Raw records:
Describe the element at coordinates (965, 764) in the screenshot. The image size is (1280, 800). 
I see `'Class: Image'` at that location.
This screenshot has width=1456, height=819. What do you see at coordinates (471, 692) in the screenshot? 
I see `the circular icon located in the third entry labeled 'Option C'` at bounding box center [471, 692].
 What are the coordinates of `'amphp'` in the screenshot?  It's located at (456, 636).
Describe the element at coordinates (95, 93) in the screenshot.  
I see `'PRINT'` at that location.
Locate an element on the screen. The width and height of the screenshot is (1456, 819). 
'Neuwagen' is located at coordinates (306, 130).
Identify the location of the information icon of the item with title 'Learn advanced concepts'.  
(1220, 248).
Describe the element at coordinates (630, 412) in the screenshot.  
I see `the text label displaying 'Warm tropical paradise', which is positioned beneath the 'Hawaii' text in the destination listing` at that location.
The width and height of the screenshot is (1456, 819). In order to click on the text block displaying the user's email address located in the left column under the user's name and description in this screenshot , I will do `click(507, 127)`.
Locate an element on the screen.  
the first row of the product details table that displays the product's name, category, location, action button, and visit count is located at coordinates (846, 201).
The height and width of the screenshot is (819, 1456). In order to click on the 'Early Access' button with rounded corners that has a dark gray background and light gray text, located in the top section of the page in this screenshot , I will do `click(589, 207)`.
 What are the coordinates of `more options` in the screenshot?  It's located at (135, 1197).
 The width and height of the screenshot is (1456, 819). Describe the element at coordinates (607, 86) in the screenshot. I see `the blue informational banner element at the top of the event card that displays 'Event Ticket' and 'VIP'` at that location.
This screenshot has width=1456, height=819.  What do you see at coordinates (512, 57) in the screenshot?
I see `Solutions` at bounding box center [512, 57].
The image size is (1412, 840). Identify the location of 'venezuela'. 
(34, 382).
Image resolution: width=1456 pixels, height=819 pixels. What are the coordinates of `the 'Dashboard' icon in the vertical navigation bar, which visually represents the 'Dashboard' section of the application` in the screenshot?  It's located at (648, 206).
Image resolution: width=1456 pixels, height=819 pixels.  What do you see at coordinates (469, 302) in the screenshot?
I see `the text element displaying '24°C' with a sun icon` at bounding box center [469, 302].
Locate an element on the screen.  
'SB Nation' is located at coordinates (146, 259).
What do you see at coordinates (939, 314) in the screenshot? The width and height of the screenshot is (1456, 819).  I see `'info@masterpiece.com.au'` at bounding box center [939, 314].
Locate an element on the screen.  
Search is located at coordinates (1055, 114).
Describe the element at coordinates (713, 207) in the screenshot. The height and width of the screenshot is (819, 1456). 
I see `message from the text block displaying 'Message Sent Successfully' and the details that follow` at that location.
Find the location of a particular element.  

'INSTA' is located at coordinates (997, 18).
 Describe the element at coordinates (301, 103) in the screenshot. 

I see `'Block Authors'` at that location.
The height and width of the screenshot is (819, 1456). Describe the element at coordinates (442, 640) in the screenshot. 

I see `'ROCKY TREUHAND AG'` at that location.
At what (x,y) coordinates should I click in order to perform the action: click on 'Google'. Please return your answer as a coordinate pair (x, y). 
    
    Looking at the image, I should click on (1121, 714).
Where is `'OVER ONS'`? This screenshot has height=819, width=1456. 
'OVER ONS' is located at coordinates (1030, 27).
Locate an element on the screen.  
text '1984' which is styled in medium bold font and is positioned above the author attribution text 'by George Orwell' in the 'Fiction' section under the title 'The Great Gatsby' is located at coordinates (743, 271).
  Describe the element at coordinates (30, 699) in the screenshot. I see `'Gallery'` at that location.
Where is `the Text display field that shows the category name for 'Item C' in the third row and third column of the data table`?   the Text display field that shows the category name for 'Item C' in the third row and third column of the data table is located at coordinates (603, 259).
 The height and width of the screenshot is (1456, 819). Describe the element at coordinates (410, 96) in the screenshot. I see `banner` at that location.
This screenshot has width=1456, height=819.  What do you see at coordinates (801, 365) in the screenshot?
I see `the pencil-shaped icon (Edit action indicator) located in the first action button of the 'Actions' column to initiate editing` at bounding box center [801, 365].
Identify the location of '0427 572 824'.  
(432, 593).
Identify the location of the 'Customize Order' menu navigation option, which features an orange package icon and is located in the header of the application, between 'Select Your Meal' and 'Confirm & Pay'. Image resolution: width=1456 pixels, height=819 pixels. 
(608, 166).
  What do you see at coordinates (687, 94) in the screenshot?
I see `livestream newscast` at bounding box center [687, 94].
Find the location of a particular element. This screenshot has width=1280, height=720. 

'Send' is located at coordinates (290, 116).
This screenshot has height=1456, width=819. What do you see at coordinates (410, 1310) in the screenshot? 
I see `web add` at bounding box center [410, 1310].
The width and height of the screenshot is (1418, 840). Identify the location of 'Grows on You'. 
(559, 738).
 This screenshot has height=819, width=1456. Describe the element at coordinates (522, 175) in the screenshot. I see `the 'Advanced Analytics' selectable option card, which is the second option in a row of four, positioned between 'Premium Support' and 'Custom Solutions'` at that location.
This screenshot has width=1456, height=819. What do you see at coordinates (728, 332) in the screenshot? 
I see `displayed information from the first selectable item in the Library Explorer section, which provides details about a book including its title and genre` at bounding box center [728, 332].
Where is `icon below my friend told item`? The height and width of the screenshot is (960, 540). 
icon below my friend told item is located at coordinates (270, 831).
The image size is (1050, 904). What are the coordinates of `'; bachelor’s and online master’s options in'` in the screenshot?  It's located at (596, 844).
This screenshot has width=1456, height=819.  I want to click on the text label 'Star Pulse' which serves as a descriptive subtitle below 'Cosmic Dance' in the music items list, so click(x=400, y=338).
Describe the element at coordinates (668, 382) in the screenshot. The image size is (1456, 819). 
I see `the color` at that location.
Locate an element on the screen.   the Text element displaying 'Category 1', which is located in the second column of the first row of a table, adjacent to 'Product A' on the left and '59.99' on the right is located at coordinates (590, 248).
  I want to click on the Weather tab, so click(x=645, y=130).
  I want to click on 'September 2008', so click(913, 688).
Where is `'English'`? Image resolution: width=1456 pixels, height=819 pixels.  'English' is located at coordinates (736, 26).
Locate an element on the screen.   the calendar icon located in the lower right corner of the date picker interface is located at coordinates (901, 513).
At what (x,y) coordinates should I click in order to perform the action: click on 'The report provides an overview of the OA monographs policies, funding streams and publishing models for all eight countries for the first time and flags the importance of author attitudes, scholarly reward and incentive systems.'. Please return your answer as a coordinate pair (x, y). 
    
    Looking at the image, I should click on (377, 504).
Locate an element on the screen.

### EXERCISE OBJECTIVE
Copy the listing above, replacing each "Locate an element on the screen" with "Find an element on the screen" and keeping everything else unchanged.

### ANSWER FOR THIS EXERCISE
Describe the element at coordinates (965, 764) in the screenshot. The image size is (1280, 800). 
I see `'Class: Image'` at that location.
This screenshot has width=1456, height=819. What do you see at coordinates (471, 692) in the screenshot? 
I see `the circular icon located in the third entry labeled 'Option C'` at bounding box center [471, 692].
 What are the coordinates of `'amphp'` in the screenshot?  It's located at (456, 636).
Describe the element at coordinates (95, 93) in the screenshot.  
I see `'PRINT'` at that location.
Find an element on the screen. The width and height of the screenshot is (1456, 819). 
'Neuwagen' is located at coordinates (306, 130).
Identify the location of the information icon of the item with title 'Learn advanced concepts'.  
(1220, 248).
Describe the element at coordinates (630, 412) in the screenshot.  
I see `the text label displaying 'Warm tropical paradise', which is positioned beneath the 'Hawaii' text in the destination listing` at that location.
The width and height of the screenshot is (1456, 819). In order to click on the text block displaying the user's email address located in the left column under the user's name and description in this screenshot , I will do `click(507, 127)`.
Find an element on the screen.  
the first row of the product details table that displays the product's name, category, location, action button, and visit count is located at coordinates (846, 201).
The height and width of the screenshot is (819, 1456). In order to click on the 'Early Access' button with rounded corners that has a dark gray background and light gray text, located in the top section of the page in this screenshot , I will do `click(589, 207)`.
 What are the coordinates of `more options` in the screenshot?  It's located at (135, 1197).
 The width and height of the screenshot is (1456, 819). Describe the element at coordinates (607, 86) in the screenshot. I see `the blue informational banner element at the top of the event card that displays 'Event Ticket' and 'VIP'` at that location.
This screenshot has width=1456, height=819.  What do you see at coordinates (512, 57) in the screenshot?
I see `Solutions` at bounding box center [512, 57].
The image size is (1412, 840). Identify the location of 'venezuela'. 
(34, 382).
Image resolution: width=1456 pixels, height=819 pixels. What are the coordinates of `the 'Dashboard' icon in the vertical navigation bar, which visually represents the 'Dashboard' section of the application` in the screenshot?  It's located at (648, 206).
Image resolution: width=1456 pixels, height=819 pixels.  What do you see at coordinates (469, 302) in the screenshot?
I see `the text element displaying '24°C' with a sun icon` at bounding box center [469, 302].
Find an element on the screen.  
'SB Nation' is located at coordinates (146, 259).
What do you see at coordinates (939, 314) in the screenshot? The width and height of the screenshot is (1456, 819).  I see `'info@masterpiece.com.au'` at bounding box center [939, 314].
Find an element on the screen.  
Search is located at coordinates (1055, 114).
Describe the element at coordinates (713, 207) in the screenshot. The height and width of the screenshot is (819, 1456). 
I see `message from the text block displaying 'Message Sent Successfully' and the details that follow` at that location.
Find the location of a particular element.  

'INSTA' is located at coordinates (997, 18).
 Describe the element at coordinates (301, 103) in the screenshot. 

I see `'Block Authors'` at that location.
The height and width of the screenshot is (819, 1456). Describe the element at coordinates (442, 640) in the screenshot. 

I see `'ROCKY TREUHAND AG'` at that location.
At what (x,y) coordinates should I click in order to perform the action: click on 'Google'. Please return your answer as a coordinate pair (x, y). 
    
    Looking at the image, I should click on (1121, 714).
Where is `'OVER ONS'`? This screenshot has height=819, width=1456. 
'OVER ONS' is located at coordinates (1030, 27).
Find an element on the screen.  
text '1984' which is styled in medium bold font and is positioned above the author attribution text 'by George Orwell' in the 'Fiction' section under the title 'The Great Gatsby' is located at coordinates (743, 271).
  Describe the element at coordinates (30, 699) in the screenshot. I see `'Gallery'` at that location.
Where is `the Text display field that shows the category name for 'Item C' in the third row and third column of the data table`?   the Text display field that shows the category name for 'Item C' in the third row and third column of the data table is located at coordinates (603, 259).
 The height and width of the screenshot is (1456, 819). Describe the element at coordinates (410, 96) in the screenshot. I see `banner` at that location.
This screenshot has width=1456, height=819.  What do you see at coordinates (801, 365) in the screenshot?
I see `the pencil-shaped icon (Edit action indicator) located in the first action button of the 'Actions' column to initiate editing` at bounding box center [801, 365].
Identify the location of '0427 572 824'.  
(432, 593).
Identify the location of the 'Customize Order' menu navigation option, which features an orange package icon and is located in the header of the application, between 'Select Your Meal' and 'Confirm & Pay'. Image resolution: width=1456 pixels, height=819 pixels. 
(608, 166).
  What do you see at coordinates (687, 94) in the screenshot?
I see `livestream newscast` at bounding box center [687, 94].
Find the location of a particular element. This screenshot has width=1280, height=720. 

'Send' is located at coordinates (290, 116).
This screenshot has height=1456, width=819. What do you see at coordinates (410, 1310) in the screenshot? 
I see `web add` at bounding box center [410, 1310].
The width and height of the screenshot is (1418, 840). Identify the location of 'Grows on You'. 
(559, 738).
 This screenshot has height=819, width=1456. Describe the element at coordinates (522, 175) in the screenshot. I see `the 'Advanced Analytics' selectable option card, which is the second option in a row of four, positioned between 'Premium Support' and 'Custom Solutions'` at that location.
This screenshot has width=1456, height=819. What do you see at coordinates (728, 332) in the screenshot? 
I see `displayed information from the first selectable item in the Library Explorer section, which provides details about a book including its title and genre` at bounding box center [728, 332].
Where is `icon below my friend told item`? The height and width of the screenshot is (960, 540). 
icon below my friend told item is located at coordinates (270, 831).
The image size is (1050, 904). What are the coordinates of `'; bachelor’s and online master’s options in'` in the screenshot?  It's located at (596, 844).
This screenshot has width=1456, height=819.  I want to click on the text label 'Star Pulse' which serves as a descriptive subtitle below 'Cosmic Dance' in the music items list, so click(x=400, y=338).
Describe the element at coordinates (668, 382) in the screenshot. The image size is (1456, 819). 
I see `the color` at that location.
Find an element on the screen.   the Text element displaying 'Category 1', which is located in the second column of the first row of a table, adjacent to 'Product A' on the left and '59.99' on the right is located at coordinates (590, 248).
  I want to click on the Weather tab, so click(x=645, y=130).
  I want to click on 'September 2008', so click(913, 688).
Where is `'English'`? Image resolution: width=1456 pixels, height=819 pixels.  'English' is located at coordinates (736, 26).
Find an element on the screen.   the calendar icon located in the lower right corner of the date picker interface is located at coordinates (901, 513).
At what (x,y) coordinates should I click in order to perform the action: click on 'The report provides an overview of the OA monographs policies, funding streams and publishing models for all eight countries for the first time and flags the importance of author attitudes, scholarly reward and incentive systems.'. Please return your answer as a coordinate pair (x, y). 
    
    Looking at the image, I should click on (377, 504).
Find an element on the screen.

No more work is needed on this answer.